O ministro Celso de Mello, do Supremo Tribunal Federal (STF), determinou nesta segunda-feira (27) a abertura de inquérito para investigar as denúncias do ex-ministro da Justiça e da Segurança Pública, Sergio Moro, envolvendo Jair Bolsonaro. O magistrado deu até 60 dias para que Moro seja ouvido e apresente provas das acusações contra o presidente.

Ao deixar o governo na sexta-feira (24), o ex-juiz acusou a interferência de Bolsonaro em inquéritos da Polícia Federal. Segundo Moro, o presidente decidiu trocar a direção-geral da Polícia Federal porque gostaria de ter acesso a informações de inquéritos sobre sua família. Após as declarações de Moro, o pedido de abertura do inquérito foi encaminhado no mesmo dia pelo procurador-geral da República, Augusto Aras.
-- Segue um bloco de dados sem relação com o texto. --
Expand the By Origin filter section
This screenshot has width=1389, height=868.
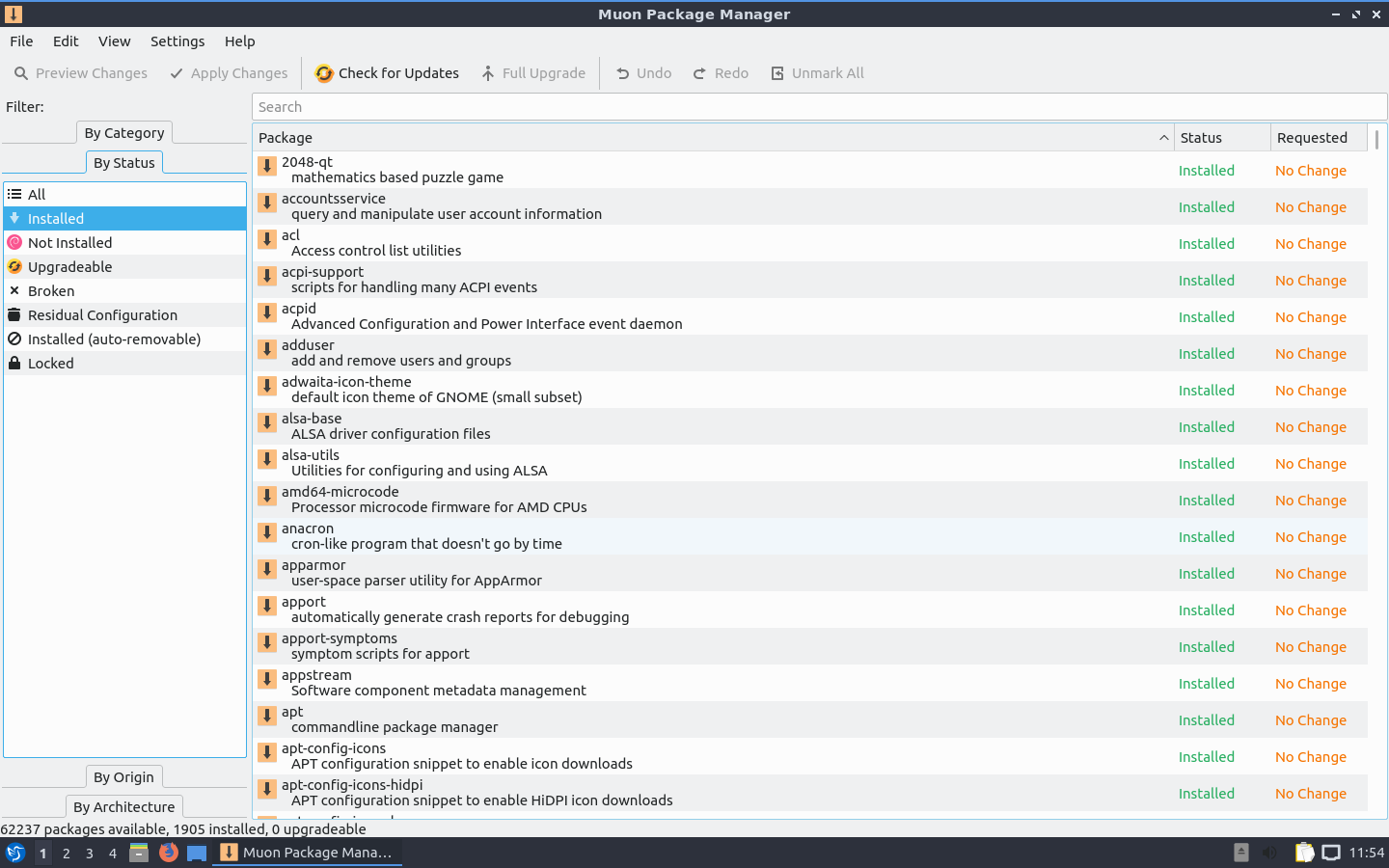123,777
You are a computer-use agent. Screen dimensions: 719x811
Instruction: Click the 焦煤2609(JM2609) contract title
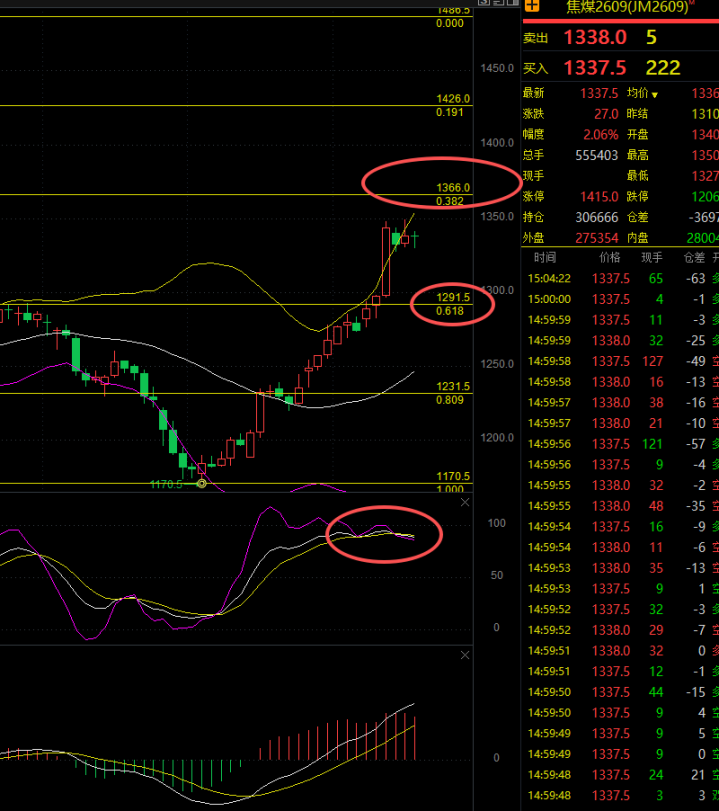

Mello, decano do STF, foi sorteado relator do pedido.

Segundo o ministro, os fatos narrados por Moro têm relação com o exercício do cargo, o que permite a investigação de Bolsonaro. Isso porque a Constituição impede que o chefe do Executivo seja alvo de apuração alheia ao exercício do mandato. “Os crimes supostamente praticados pelo senhor presidente da República, conforme noticiado pelo então ministro da Justiça e Segurança Pública, parecem guardar (…) íntima conexão com o exercício do mandato presidencial”, justificou o ministro.

Ao repercutir a notícia, o vice-líder do PCdoB na Câmara, deputado Márcio Jerry (MA) afirmou que “ninguém tem legitimidade para transgredir e vilipendiar as leis e a Constituição de nosso país, muito menos o presidente da República”.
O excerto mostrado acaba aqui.